(EXERCISE INPUTS begins)
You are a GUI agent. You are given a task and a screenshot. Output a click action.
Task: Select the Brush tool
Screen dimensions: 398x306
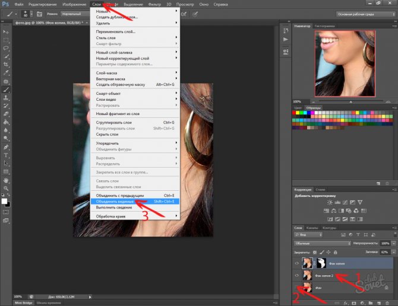click(6, 90)
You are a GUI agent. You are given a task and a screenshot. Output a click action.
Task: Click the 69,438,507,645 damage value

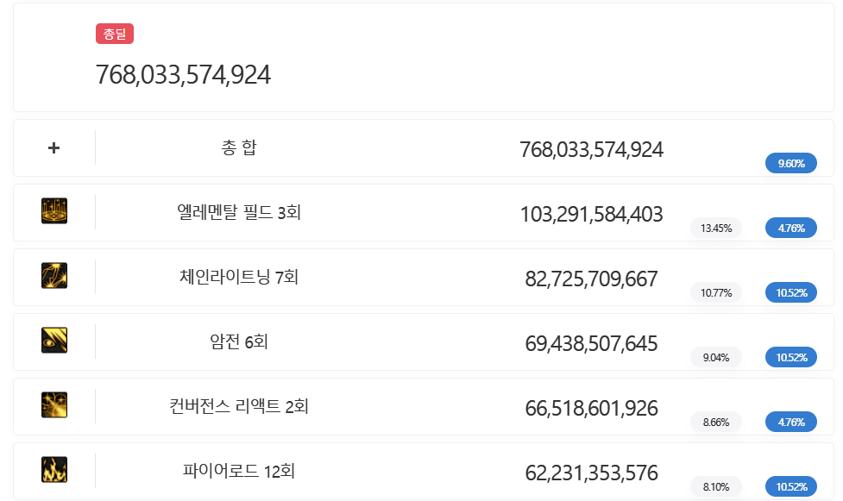pyautogui.click(x=591, y=344)
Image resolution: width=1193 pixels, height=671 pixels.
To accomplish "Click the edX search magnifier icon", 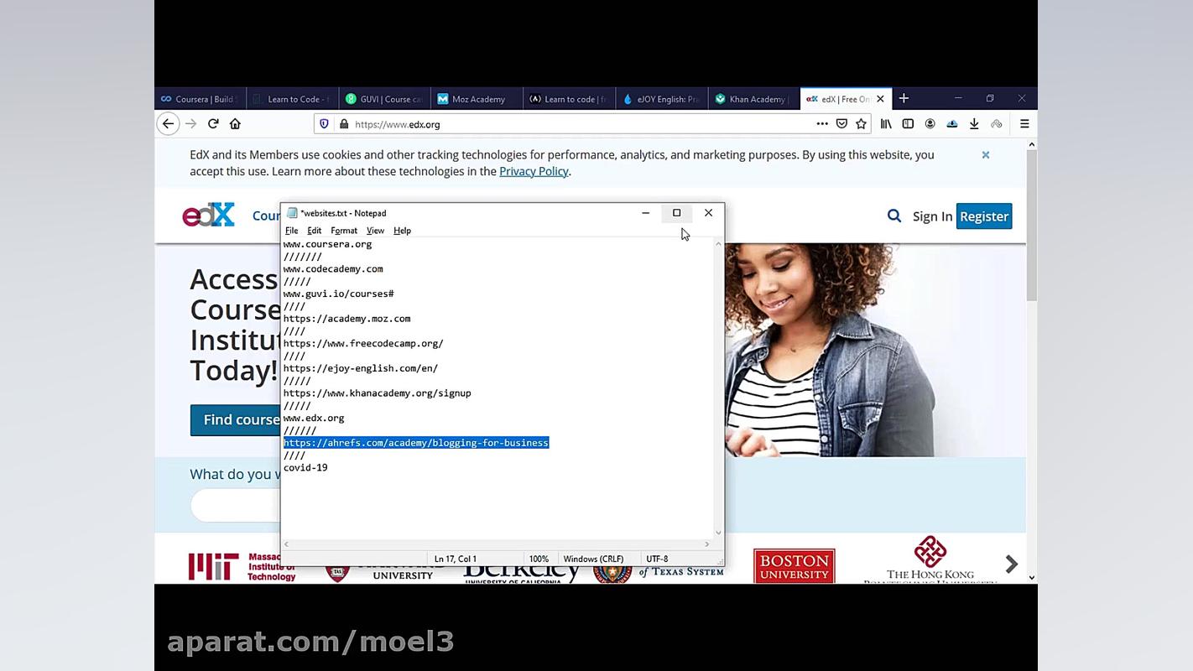I will point(894,216).

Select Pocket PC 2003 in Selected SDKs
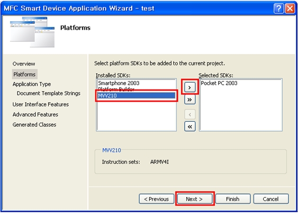tap(219, 83)
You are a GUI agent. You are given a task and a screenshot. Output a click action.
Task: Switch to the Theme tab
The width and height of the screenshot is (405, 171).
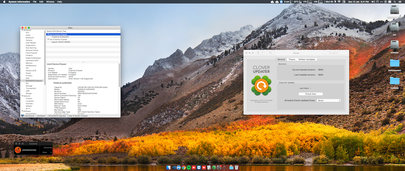tap(292, 60)
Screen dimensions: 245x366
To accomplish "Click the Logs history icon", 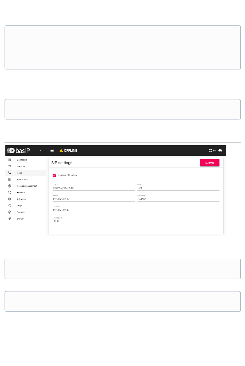I will pos(10,206).
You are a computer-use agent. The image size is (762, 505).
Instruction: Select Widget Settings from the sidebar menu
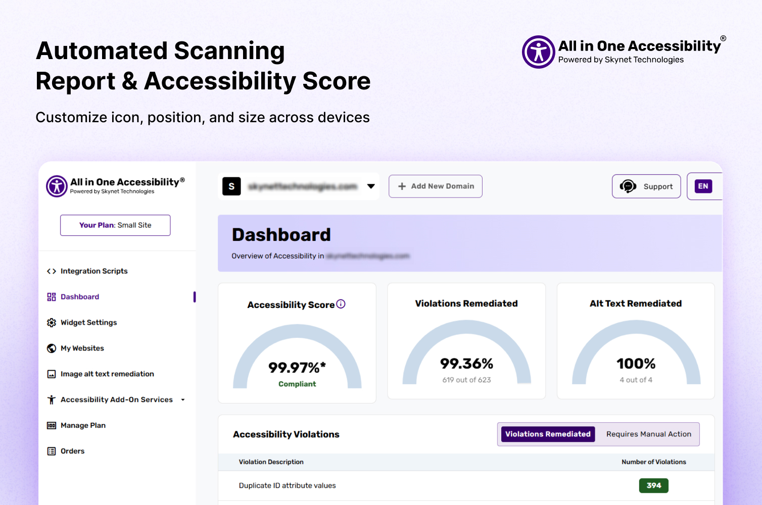click(88, 323)
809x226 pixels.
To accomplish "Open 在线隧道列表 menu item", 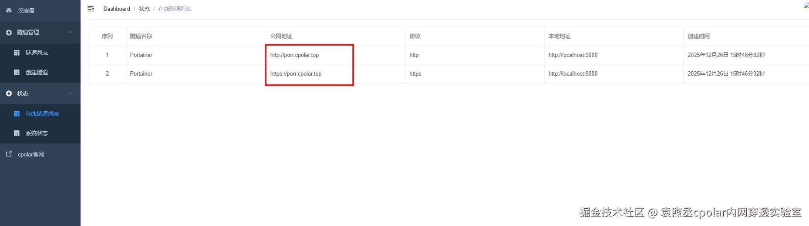I will 40,113.

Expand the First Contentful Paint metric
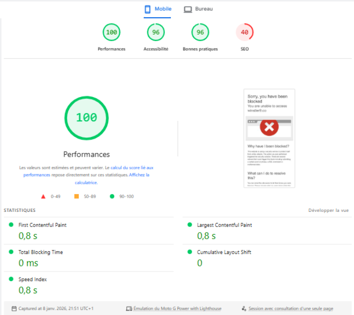(42, 225)
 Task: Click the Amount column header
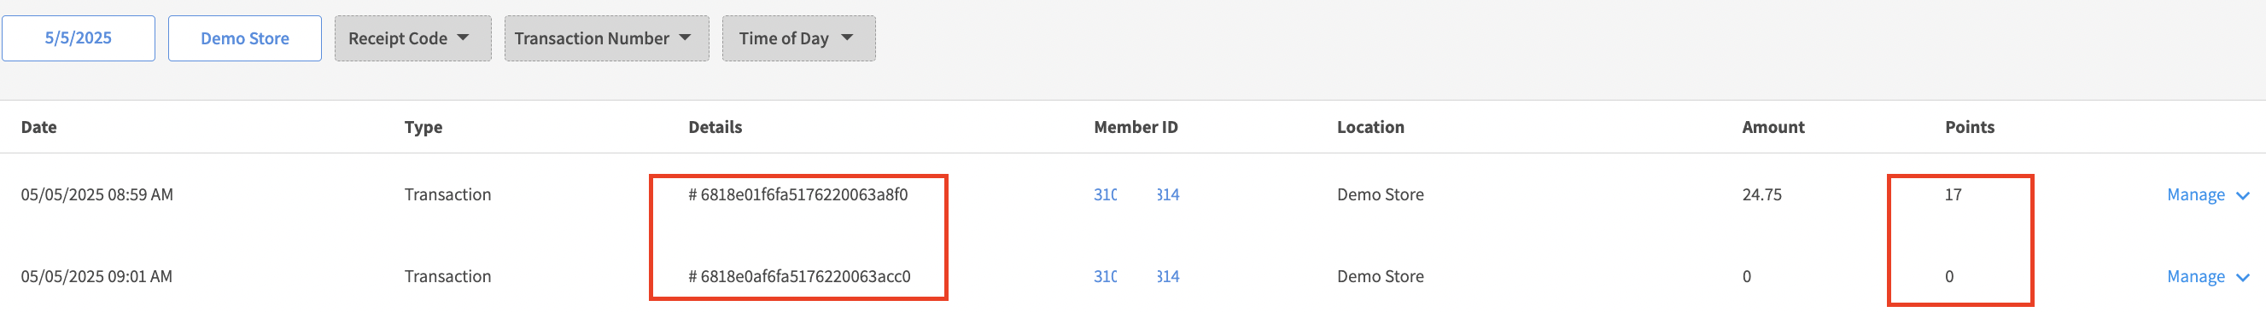point(1773,127)
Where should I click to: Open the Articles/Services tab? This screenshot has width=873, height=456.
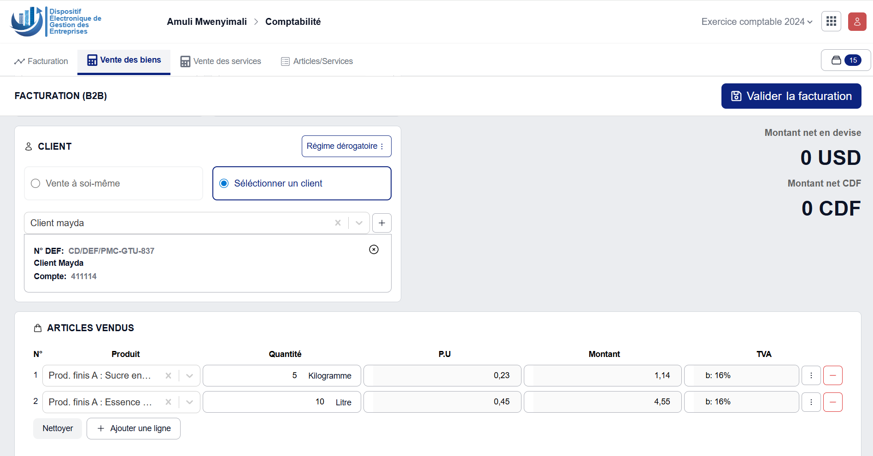317,61
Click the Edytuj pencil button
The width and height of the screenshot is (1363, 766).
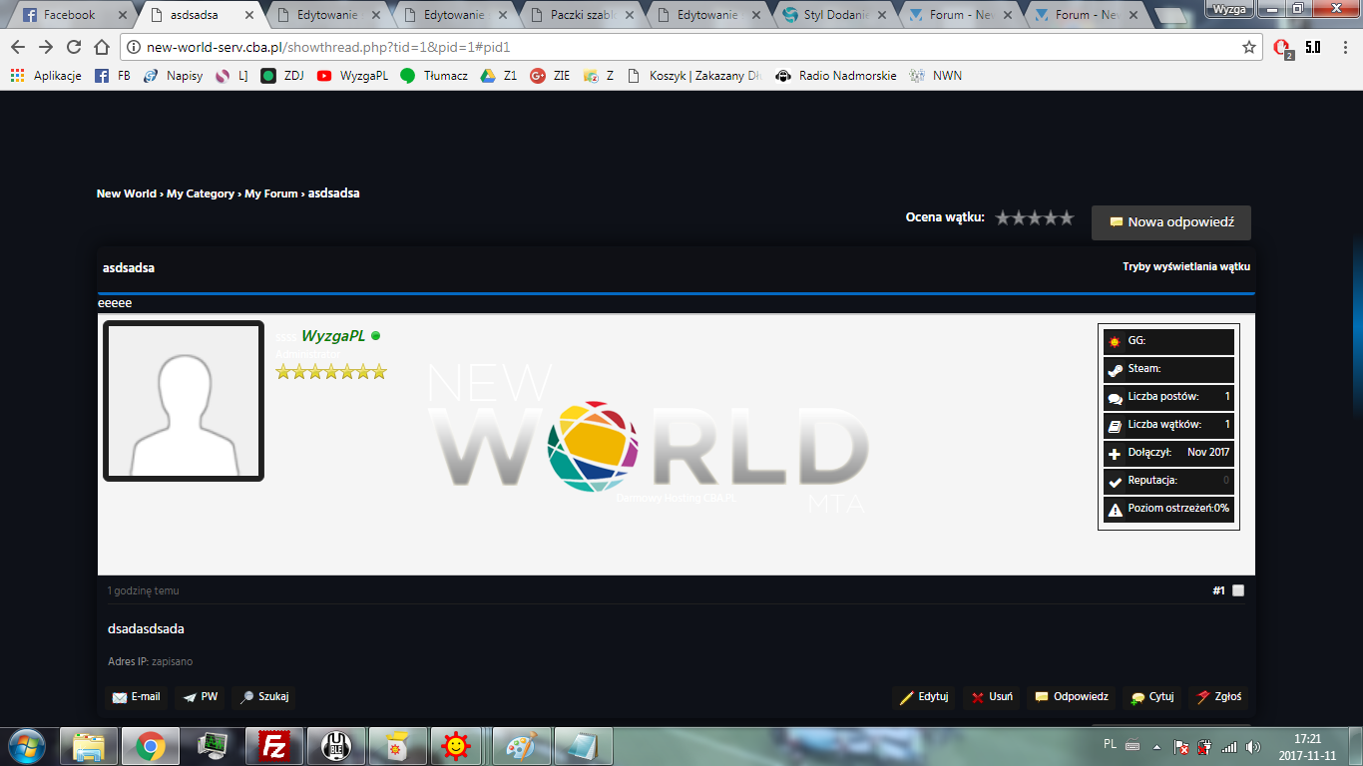pyautogui.click(x=924, y=696)
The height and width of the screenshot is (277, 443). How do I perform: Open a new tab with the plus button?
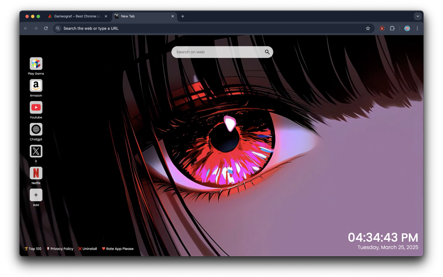click(183, 16)
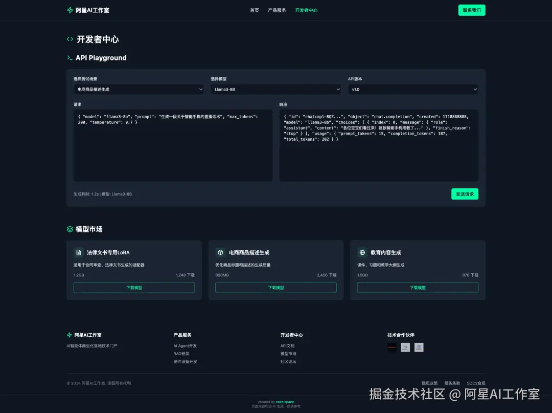This screenshot has width=552, height=413.
Task: Click inside the 请求 JSON text area
Action: 173,143
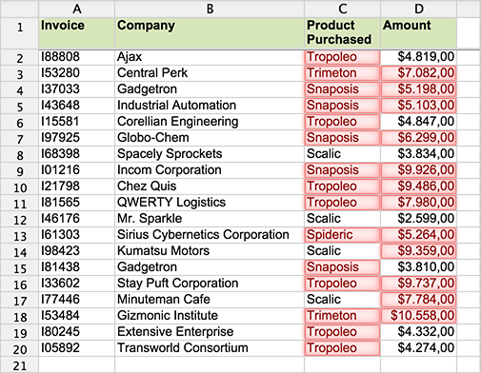This screenshot has width=481, height=373.
Task: Select invoice cell I53484
Action: [76, 316]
(EXERCISE INPUTS ends)
● **TASK PROMPT**
Go through the listing above and copy each line where the string "pixels" appears.

● **WRITTEN SOLUTION**
Image resolution: width=1193 pixels, height=671 pixels.
809x226 pixels.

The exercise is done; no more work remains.